- Classification: Protestant
- Theology: Reformed
- Polity: Presbyterian
- Associations: World Communion of Reformed Churches
- Origin: 1898 Zambia
- Branched from: Dutch Reformed Church in South Africa
- Congregations: 154
- Members: 464,053 (2.6% from Zambia's population in 2022)

= Reformed Church in Zambia =

The Reformed Church in Zambia is among the biggest Reformed churches in the country of Zambia.

==Origin==
Zambia, the former Northern Rhodesia, was governed by the British crown. In 1924 it became a British protectorate. The Reformed Church in Zambia grow out of the mission work of the Dutch Reformed Church of the Orange Free State, South Africa started in the end of the 19th century.

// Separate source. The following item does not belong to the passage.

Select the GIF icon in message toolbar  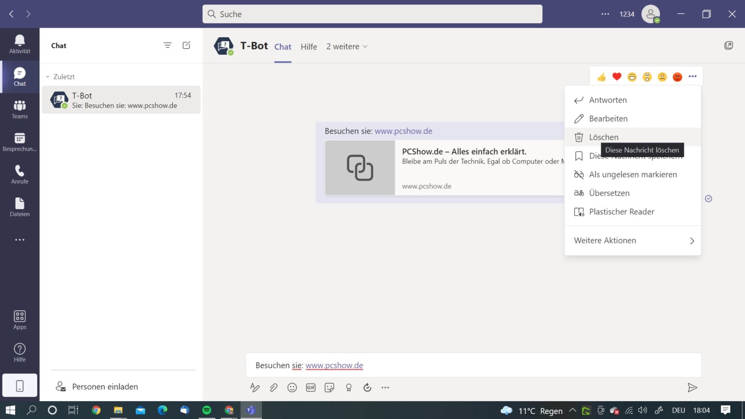tap(310, 387)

The first congregation was established in Lusaka. African evangelists played a significant role of the establishment in the denomination. Members of the Dutch Reformed Church moved to Zambia, and the church expanded rapidly. In the late 1950s eleven congregations with 3,300 members were in Zambia. Since 1982 it extended its mission work into Eastern Province, Luapula Province, Northern, Central and Northwest Zambia. The denomination was an Afrikaans church, but English service were introduced in the early 1990s. By 2000 the Reformed Church in Zambia covers all Province of the country.

==Statistics==
In 1996 the Reformed Church in Zambia formed. It had more than 500,000 members in 150 congregations, and 102 reverends and 39 evangelists. in 2021, the RCZ has more than 257 congregations, 180 Reverends, 38 evangelists in 17 presbyteries. The official languages are English, Nyanja, Chewa, Ngoni, Nsenga, Chichewa and Chewa.

==Theology==
- Apostles Creed
- Athanasian Creed
- Nicene Creed
- Heidelberg Catechism
- Canons of Dort
- Belgic Confession

==Interchurch organisations==
The Reformed Church is a member of the World Communion of Reformed Churches. The global ministries of the Protestant Church in the Netherlands supports the theological college and the department of economics.